THE PROBLEM ▸
In the copy, keep every record exact and leave out all images.

[Stored data]
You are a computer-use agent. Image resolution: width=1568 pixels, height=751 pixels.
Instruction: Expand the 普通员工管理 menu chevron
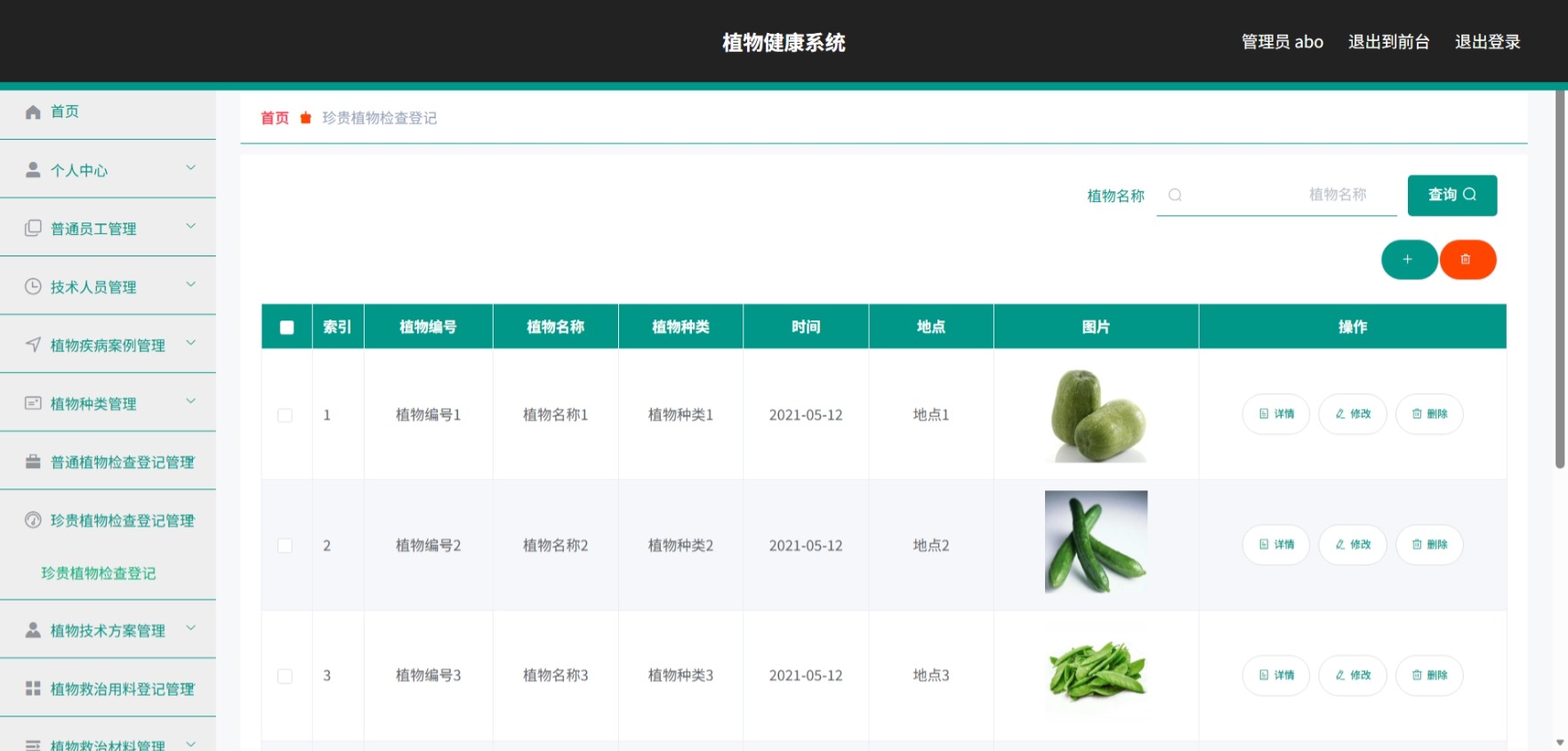(190, 227)
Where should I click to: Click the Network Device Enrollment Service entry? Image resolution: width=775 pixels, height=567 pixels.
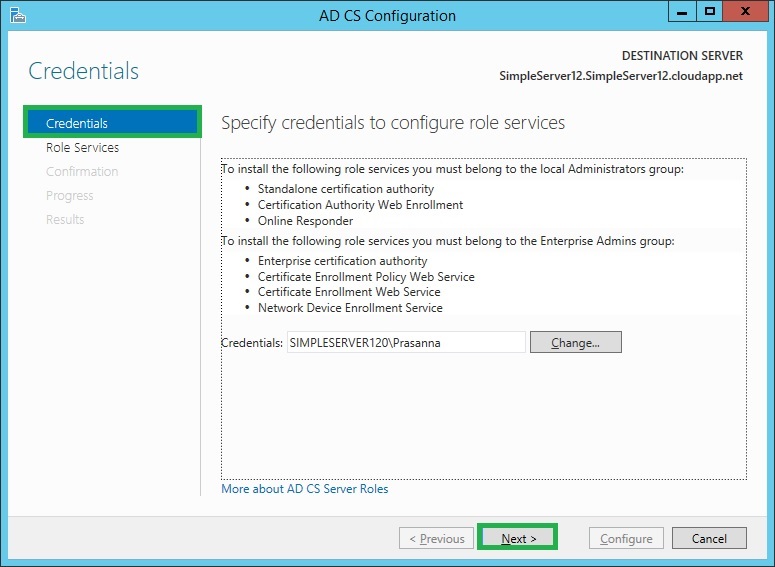pyautogui.click(x=350, y=308)
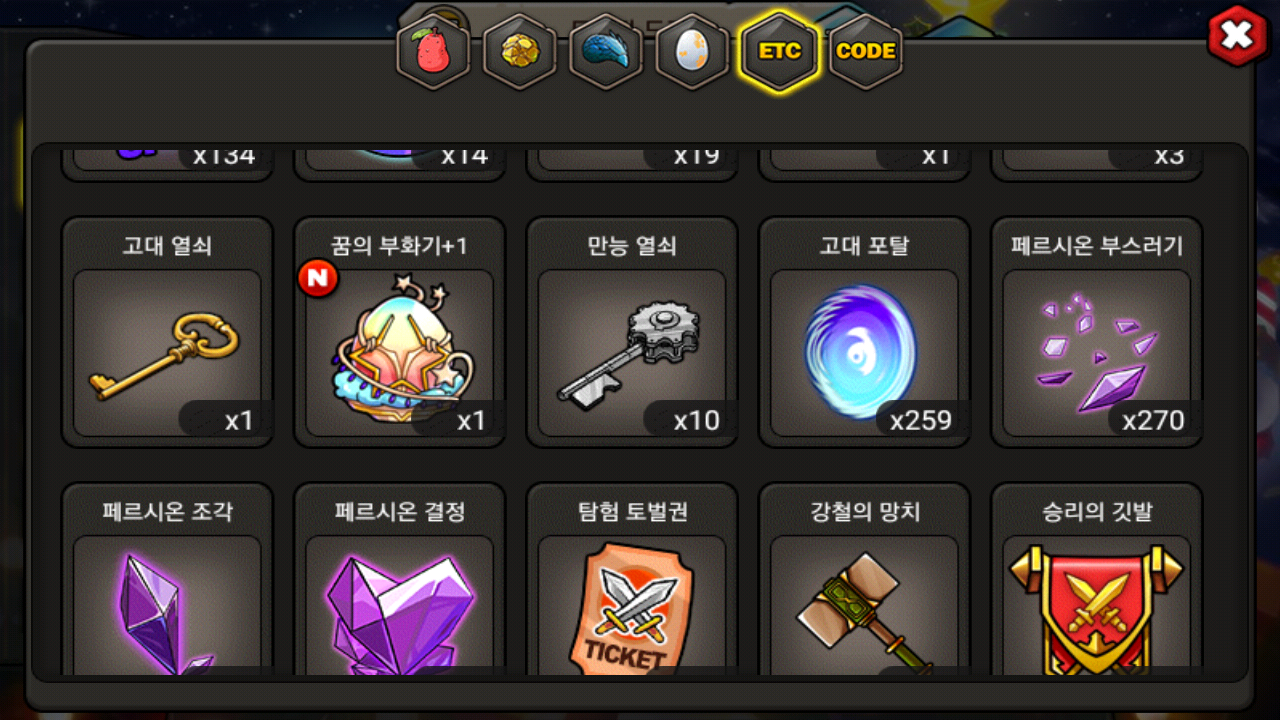Choose the 고대 포탈 blue portal item

(x=864, y=332)
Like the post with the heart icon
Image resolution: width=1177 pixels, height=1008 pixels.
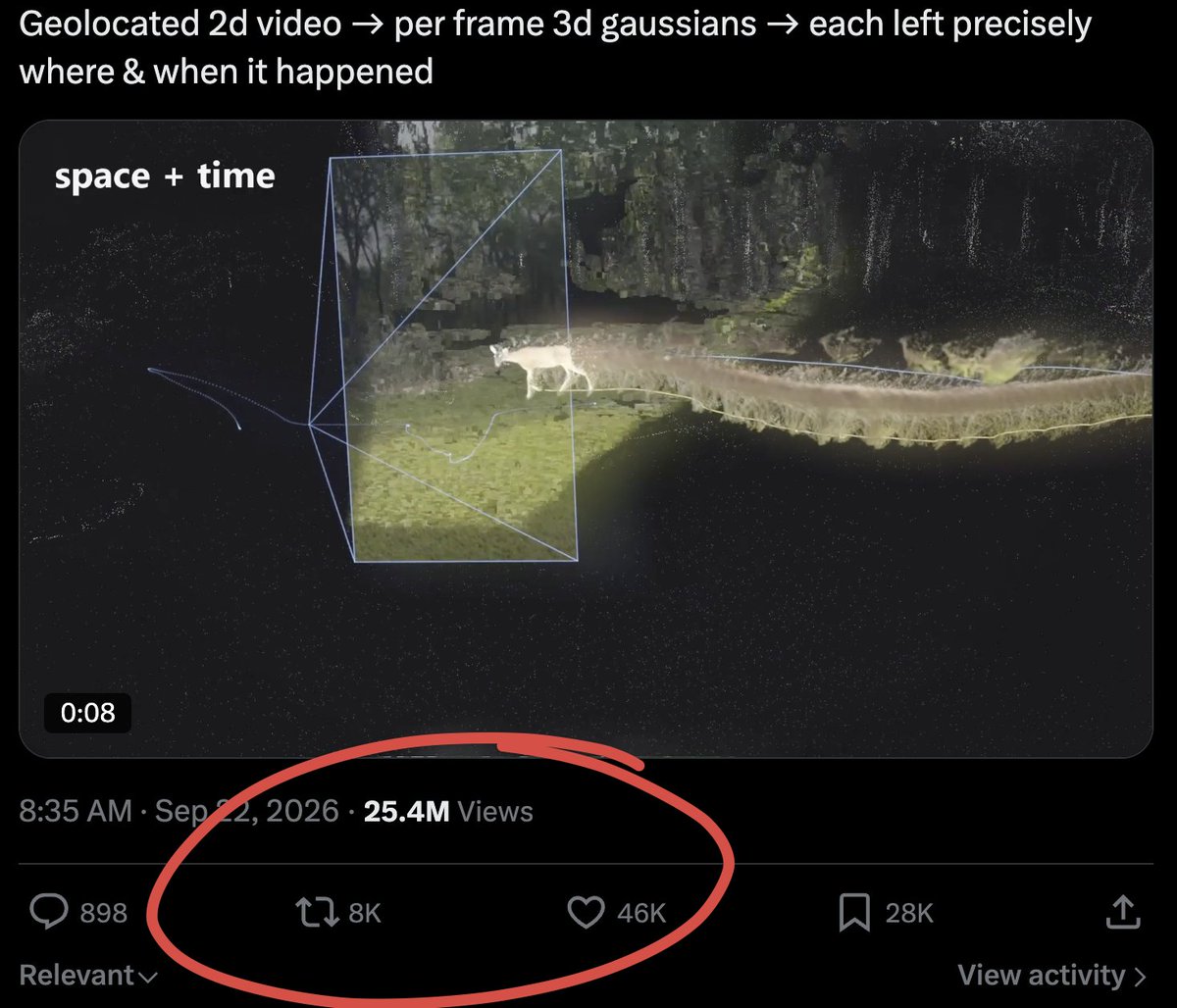(587, 913)
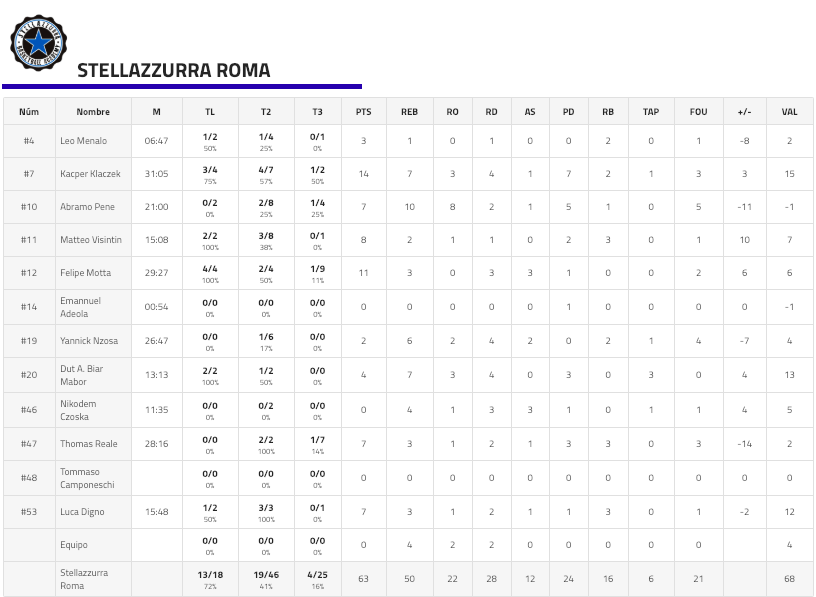
Task: Click the T3 column header
Action: (317, 111)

RESPONSE TO THE EXERCISE ▸
You are a computer-use agent. Image resolution: width=1568 pixels, height=751 pixels.
Instruction: Expand the 普通员工管理 menu chevron
(190, 227)
Where should I click to: Click the Network Device Enrollment Service entry? Image resolution: width=775 pixels, height=567 pixels.
pyautogui.click(x=350, y=308)
Choose the 고대 포탈 blue portal item

(x=864, y=332)
Like the post with the heart icon
Image resolution: width=1177 pixels, height=1008 pixels.
(587, 913)
Task: Click the T3 column header
Action: (317, 111)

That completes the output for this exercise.